PROMPT: Please reproduce, word for word, the entries between the lines holding "Click the Ready progress spinner icon" and "point(133,216)", inclusive.

>> START

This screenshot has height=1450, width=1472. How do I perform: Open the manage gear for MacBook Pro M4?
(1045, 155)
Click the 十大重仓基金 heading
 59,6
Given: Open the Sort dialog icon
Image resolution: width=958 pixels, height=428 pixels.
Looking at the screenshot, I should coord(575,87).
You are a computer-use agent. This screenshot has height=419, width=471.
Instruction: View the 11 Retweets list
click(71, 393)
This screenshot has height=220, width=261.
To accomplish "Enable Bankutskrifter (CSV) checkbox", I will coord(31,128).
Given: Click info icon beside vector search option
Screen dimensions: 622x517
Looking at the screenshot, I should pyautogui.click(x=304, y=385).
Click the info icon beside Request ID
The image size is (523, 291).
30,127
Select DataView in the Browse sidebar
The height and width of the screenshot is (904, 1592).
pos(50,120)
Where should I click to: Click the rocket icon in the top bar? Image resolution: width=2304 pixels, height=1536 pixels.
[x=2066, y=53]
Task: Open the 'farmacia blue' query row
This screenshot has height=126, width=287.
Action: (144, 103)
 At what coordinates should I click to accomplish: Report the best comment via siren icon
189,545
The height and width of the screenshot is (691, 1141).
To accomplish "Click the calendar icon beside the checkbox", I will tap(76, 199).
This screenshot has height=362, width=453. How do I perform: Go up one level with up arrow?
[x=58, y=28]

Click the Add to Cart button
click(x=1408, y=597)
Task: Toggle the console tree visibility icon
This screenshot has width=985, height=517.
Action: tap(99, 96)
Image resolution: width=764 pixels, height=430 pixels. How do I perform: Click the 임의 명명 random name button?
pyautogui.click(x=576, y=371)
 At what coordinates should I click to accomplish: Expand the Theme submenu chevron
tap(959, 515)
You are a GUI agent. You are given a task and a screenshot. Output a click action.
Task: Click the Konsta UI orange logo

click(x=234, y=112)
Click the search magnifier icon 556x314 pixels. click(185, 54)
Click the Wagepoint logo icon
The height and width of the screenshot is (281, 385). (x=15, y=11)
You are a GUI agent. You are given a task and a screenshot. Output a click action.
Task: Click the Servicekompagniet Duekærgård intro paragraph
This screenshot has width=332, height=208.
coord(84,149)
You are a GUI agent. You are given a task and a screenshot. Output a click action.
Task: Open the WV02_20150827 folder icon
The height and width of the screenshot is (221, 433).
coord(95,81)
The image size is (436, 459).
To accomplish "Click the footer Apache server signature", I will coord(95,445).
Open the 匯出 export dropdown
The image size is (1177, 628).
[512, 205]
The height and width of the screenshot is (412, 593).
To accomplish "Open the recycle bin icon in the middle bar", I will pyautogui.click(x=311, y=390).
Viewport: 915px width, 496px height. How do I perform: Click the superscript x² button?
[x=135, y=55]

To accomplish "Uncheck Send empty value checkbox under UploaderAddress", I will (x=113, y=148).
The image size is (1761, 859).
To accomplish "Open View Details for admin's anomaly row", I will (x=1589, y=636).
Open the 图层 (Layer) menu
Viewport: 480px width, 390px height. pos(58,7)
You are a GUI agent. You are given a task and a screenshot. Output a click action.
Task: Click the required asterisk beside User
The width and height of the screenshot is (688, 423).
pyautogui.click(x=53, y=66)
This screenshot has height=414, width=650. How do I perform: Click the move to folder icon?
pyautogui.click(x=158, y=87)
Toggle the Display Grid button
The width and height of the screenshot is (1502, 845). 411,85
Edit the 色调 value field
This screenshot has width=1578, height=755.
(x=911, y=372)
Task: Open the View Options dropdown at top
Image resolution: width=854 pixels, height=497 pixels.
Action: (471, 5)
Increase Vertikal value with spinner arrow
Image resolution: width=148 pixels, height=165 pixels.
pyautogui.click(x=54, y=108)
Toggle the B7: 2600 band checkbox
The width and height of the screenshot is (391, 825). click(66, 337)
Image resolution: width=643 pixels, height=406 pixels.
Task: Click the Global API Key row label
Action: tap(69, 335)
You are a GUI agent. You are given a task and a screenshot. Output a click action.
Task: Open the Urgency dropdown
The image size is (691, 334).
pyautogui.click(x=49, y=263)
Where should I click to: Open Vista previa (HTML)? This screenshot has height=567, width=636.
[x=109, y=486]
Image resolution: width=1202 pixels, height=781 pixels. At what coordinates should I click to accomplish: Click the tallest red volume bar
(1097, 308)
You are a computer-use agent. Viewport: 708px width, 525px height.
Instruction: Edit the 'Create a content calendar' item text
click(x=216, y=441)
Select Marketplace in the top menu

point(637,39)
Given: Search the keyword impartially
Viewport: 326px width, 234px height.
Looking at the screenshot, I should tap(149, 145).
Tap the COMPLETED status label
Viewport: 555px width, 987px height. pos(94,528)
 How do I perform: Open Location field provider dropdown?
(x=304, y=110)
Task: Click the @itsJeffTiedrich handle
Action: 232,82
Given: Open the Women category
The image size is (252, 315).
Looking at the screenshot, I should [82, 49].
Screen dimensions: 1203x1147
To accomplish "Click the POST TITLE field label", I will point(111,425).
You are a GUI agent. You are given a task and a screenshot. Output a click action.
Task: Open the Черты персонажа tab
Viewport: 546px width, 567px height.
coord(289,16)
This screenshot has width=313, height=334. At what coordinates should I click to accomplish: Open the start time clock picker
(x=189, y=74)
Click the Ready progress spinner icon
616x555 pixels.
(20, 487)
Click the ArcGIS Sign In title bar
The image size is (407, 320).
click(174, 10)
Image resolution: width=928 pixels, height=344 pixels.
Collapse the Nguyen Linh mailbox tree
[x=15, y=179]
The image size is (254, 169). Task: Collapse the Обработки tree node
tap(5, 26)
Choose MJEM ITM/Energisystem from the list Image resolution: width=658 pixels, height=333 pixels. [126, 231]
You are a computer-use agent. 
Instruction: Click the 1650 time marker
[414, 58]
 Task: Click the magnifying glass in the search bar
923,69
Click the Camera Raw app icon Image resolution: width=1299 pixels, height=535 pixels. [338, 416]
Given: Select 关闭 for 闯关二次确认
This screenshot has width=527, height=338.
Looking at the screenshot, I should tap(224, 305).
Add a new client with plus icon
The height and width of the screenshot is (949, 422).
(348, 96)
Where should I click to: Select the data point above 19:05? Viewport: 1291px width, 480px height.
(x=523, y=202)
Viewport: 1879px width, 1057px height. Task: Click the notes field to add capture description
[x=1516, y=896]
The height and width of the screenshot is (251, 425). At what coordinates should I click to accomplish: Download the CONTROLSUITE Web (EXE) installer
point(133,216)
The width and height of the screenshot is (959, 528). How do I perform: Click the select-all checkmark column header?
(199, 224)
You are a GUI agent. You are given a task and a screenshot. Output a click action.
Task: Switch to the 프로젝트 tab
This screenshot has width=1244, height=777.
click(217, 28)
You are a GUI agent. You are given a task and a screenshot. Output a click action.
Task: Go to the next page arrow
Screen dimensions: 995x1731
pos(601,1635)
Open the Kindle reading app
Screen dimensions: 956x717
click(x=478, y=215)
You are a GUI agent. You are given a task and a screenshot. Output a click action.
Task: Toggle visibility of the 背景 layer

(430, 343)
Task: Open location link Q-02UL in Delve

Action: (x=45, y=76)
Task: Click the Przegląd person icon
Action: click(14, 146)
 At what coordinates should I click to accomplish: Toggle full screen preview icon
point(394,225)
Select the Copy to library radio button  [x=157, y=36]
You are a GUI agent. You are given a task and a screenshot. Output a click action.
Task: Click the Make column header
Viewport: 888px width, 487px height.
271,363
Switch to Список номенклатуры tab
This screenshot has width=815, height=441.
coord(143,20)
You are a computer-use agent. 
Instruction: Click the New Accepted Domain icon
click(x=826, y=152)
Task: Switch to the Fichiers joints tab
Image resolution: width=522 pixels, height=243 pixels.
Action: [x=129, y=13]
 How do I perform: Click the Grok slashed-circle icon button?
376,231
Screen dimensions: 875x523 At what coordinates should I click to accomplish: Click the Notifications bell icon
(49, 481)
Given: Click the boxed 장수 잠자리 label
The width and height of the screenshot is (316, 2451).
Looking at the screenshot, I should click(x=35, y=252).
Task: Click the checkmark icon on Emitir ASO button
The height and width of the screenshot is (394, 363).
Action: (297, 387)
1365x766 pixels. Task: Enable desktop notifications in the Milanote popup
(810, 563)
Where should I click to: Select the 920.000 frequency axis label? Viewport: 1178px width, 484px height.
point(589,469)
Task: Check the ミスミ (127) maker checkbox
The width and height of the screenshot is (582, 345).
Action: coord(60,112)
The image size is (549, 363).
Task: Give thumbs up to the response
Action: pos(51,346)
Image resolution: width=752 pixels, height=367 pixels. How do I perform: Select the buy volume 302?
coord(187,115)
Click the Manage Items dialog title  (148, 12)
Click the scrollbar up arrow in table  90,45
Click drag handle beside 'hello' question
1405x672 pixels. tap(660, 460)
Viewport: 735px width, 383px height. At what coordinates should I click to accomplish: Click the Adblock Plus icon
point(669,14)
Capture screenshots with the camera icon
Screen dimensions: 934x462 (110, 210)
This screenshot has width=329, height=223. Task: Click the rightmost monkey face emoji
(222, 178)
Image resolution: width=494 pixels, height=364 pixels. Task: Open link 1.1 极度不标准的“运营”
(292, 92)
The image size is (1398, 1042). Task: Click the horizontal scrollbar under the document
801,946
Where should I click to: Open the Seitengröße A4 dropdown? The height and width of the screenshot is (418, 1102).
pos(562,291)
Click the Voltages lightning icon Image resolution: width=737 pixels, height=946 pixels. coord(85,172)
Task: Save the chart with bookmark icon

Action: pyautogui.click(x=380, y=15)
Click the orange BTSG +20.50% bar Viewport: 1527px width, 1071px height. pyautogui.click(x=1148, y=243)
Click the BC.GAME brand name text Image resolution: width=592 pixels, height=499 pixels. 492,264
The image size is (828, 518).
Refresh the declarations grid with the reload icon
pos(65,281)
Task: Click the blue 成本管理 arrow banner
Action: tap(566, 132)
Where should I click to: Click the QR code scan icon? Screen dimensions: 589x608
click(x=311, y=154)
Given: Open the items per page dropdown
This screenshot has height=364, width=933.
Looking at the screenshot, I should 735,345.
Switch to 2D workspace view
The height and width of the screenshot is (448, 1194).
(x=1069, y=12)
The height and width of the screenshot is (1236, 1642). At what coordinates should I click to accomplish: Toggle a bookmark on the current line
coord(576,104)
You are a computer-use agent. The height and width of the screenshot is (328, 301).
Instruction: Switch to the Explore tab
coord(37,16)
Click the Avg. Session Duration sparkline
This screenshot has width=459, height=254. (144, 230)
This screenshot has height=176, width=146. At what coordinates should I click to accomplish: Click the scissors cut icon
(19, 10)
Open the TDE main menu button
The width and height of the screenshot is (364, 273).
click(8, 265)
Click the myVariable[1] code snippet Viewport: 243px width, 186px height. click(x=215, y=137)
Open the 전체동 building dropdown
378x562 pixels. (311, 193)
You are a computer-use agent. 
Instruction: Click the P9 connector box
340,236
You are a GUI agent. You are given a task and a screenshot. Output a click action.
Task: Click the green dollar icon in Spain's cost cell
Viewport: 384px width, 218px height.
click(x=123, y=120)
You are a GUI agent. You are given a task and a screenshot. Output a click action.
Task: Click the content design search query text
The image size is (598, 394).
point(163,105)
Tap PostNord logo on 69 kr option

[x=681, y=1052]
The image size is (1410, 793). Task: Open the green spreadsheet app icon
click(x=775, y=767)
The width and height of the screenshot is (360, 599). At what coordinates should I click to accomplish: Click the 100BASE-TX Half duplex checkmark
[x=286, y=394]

>> END

ANSWER TO THIS TASK:
Click the Ready progress spinner icon
616x555 pixels.
(20, 487)
Click the ArcGIS Sign In title bar
The image size is (407, 320).
click(174, 10)
Image resolution: width=928 pixels, height=344 pixels.
Collapse the Nguyen Linh mailbox tree
[x=15, y=179]
The image size is (254, 169). Task: Collapse the Обработки tree node
tap(5, 26)
Choose MJEM ITM/Energisystem from the list Image resolution: width=658 pixels, height=333 pixels. [126, 231]
You are a computer-use agent. 
Instruction: Click the 1650 time marker
[414, 58]
 Task: Click the magnifying glass in the search bar
923,69
Click the Camera Raw app icon Image resolution: width=1299 pixels, height=535 pixels. [338, 416]
Given: Select 关闭 for 闯关二次确认
This screenshot has width=527, height=338.
Looking at the screenshot, I should tap(224, 305).
Add a new client with plus icon
The height and width of the screenshot is (949, 422).
(348, 96)
Where should I click to: Select the data point above 19:05? Viewport: 1291px width, 480px height.
(x=523, y=202)
Viewport: 1879px width, 1057px height. Task: Click the notes field to add capture description
[x=1516, y=896]
The height and width of the screenshot is (251, 425). At what coordinates should I click to accomplish: Download the CONTROLSUITE Web (EXE) installer
point(133,216)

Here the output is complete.